BY KADIE VICK
FOR THE OBSERVER

OPELIKA — The Victorian Front Porch Tour has been a favored holiday celebration in Opelika for the past 30 years, and thanks to a restoration project of the Christmas sculptures currently underway, it’ll hopefully continue another 30 years.
The annual celebration has grown yearly since its founding and is experiencing some exciting updates this year, according to Jan Jones, the artist who created the Victorian Front Porch sculptures and founded the tour.
Jones returned to see the 30th anniversary Front Porch Tour last Christmas and noticed that some of her sculptures have seen wear after decades of use. She talked to Opelika Mayor Gary Fuller, who was responsive when she proposed that the city should contract her and her assistant, Judy Pour, to fix them. Jones said the city organized moving trucks to transport the sculptures to the multiple locations she will be storing and working on them in the off-season.
Jones said it has been hard but fulfilling to repair her sculptures at the age of 77.
“I’ve been touching up bodies, cutting heads off, fixing arms and doing the underneath part which is messy,” she said. “More of them were in worse shape than I had thought.
“Some of them need redressing.
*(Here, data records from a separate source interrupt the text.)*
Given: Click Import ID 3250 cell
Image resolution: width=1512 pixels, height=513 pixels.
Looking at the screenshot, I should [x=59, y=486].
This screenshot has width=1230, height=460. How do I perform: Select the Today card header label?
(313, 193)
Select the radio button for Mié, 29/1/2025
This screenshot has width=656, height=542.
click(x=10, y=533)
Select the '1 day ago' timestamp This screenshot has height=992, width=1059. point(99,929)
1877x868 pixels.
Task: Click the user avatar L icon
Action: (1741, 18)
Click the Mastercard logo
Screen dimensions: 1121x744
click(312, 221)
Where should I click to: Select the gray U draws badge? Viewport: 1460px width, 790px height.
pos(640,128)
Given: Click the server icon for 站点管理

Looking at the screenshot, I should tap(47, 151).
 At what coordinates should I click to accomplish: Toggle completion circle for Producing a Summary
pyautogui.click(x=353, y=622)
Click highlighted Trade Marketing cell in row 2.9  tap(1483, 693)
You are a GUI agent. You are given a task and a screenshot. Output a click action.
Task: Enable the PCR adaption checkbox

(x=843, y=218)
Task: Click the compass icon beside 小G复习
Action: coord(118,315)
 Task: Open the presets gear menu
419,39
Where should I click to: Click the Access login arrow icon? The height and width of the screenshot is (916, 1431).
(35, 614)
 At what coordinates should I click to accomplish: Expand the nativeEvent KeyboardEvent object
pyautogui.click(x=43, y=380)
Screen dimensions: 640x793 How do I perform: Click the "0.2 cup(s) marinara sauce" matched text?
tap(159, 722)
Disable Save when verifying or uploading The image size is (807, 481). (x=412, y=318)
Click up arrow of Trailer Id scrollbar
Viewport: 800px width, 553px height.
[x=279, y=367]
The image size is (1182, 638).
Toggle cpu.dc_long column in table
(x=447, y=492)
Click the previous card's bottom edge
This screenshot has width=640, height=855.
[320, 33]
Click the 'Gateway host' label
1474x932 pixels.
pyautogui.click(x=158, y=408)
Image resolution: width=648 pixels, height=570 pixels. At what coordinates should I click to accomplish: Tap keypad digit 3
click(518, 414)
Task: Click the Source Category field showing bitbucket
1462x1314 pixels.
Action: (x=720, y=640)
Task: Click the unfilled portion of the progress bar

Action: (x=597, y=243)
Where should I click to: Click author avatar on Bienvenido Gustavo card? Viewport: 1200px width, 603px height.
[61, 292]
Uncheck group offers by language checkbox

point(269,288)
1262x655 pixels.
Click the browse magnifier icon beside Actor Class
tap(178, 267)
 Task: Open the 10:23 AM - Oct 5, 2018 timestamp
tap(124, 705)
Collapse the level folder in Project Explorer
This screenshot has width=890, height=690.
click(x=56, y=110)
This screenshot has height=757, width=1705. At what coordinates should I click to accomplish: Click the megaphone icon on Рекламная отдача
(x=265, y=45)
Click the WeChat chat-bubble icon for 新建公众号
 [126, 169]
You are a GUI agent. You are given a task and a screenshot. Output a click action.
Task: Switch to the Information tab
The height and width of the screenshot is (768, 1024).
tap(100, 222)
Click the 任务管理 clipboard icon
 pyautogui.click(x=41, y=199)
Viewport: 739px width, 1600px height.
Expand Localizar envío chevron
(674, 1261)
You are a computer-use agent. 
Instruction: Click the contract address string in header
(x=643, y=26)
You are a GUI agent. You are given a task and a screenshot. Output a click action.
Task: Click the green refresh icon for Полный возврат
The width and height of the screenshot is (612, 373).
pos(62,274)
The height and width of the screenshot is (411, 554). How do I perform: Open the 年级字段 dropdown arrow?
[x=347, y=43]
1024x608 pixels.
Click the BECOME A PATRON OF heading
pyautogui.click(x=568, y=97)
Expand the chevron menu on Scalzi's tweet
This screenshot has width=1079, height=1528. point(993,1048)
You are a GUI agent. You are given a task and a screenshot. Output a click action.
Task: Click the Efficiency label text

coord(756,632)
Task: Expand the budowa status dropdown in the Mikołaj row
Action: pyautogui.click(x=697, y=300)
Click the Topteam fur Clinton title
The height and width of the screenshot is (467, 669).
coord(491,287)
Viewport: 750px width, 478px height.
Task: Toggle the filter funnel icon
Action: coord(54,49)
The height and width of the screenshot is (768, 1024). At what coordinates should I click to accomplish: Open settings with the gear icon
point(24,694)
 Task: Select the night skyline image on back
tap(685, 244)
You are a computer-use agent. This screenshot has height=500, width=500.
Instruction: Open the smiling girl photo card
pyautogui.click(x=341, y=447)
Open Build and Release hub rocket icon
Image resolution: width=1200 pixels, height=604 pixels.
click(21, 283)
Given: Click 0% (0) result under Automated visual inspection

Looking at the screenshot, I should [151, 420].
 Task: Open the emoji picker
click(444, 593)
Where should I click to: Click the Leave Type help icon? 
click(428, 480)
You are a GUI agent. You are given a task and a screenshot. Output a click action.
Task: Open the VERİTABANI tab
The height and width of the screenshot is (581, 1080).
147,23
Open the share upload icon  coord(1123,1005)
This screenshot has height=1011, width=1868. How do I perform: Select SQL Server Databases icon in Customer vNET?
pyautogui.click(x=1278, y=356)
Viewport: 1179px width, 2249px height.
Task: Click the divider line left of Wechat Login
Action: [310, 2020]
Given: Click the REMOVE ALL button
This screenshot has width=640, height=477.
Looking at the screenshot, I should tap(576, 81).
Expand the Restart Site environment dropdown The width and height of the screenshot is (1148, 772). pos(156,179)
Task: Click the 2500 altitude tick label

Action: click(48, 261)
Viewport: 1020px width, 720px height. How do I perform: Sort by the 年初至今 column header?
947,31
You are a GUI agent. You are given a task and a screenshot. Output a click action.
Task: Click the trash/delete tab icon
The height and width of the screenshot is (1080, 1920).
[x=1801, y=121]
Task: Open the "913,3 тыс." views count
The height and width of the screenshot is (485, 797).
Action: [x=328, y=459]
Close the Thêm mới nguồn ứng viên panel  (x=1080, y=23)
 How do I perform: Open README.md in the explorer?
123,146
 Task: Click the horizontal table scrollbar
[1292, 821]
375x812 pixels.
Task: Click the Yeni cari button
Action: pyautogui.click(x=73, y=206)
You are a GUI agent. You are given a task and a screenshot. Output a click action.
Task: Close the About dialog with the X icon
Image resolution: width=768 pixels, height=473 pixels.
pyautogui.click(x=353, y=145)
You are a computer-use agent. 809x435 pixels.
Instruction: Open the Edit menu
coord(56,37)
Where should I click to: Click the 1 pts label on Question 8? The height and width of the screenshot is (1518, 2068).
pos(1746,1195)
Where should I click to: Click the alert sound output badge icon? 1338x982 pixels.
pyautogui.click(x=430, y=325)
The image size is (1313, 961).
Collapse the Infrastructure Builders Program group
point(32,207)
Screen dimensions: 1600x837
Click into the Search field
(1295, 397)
I’ve been sitting with pencil and paper redesigning stuff, and it’s really been great fun,” she said. “It reminds me of when I was in my 30s and I did them all. I had to go and draw the pictures of where Santa was gonna sit and what it was covered by. I’m really enjoying it a lot.”
For many, the Victorian Front Porch Tour is where they connect with their family to make yearly memories, and the Christmas sculptures are the center of the experience.
“You go by, and you look at the displays, then if you want to walk it, that’s when you can really see everything,” Jones said. “The hay wagons are there letting people climb on board, with the tractors pulling and everybody singing Christmas carols. A lot of people do family pictures with the Santas for their Christmas card.”
Jones moved from Auburn to Opelika in 1993.
“I dreamed of a Victorian home and found a little one on Ninth Street,” she said.
At the time, she was an artist and sculptor who had children at home. So, she made a business out of her skills, creating Christmas displays for malls and other local businesses.
“I contracted with our mall to do the Christmas decorations inside,” she said. “I built Santa sets for them. I typically sculpted a few six-foot Santas and elves. I did it all out of a retail building that I had rented in downtown Opelika.”
One year she had some extra Santas and enlisted her neighbors to set them on their porches.
“You know, everybody looked at me like I was a little crazy, but I said, ‘I think it’d be real pretty,’” Jones said.
Thus, the Victorian Front Porch Tour was born when what started as a fun way to use extra sculptures ended up attracting a crowd.
“It was so funny, I was so naïve,” Jones said. “I just think everybody thinks my ideas might be really cool. The second night we were having bumper-to-bumper traffic. [A neighbor] called and said, ‘Have you looked outside? There are cars everywhere!’”
Over the years Jones has watched the masses enjoy her sculptures and delight at the displays she organizes for the tours.
“I’ve had people say, ‘My daughter has cerebral palsy. She’s in a wheelchair. It’s the first time I’ve seen her smile this big.’ That just makes you go oh, wow,” she said.
Although Jones no longer lives in Opelika she has returned multiple times over the years to stroll the same porches she decorated decades ago and view the sculptures that began this tradition. She is excited to see the younger families and couples that have moved into the cherished historic homes and continue to keep the Victorian Front Porch Tour alive.
“I’m very proud of the city, I’m very proud of what it has become and how it’s grown,” Jones said. “I’m very proud that it’s 30 years down the road and I’m very excited that the new blood coming into the neighborhood are as excited about it as I was.”
Jones said her favorite sculpture is one of her Santas who is holding an elf.
“He’s got his eyes shut and is kind of giving the little elf a hug while he sits on his arm. I like that one because it shows that sweet emotion,” she said.
Jones has loved watching her art displayed over the years and is especially thankful that the sculptures she created have become the cornerstone of such a cherished community event.
“I’m just thrilled, as I said before, that it’s still being appreciated,” she said. “It’s fun and just part of who I am. I have always just loved the pleasure that the tour and my art will bring.”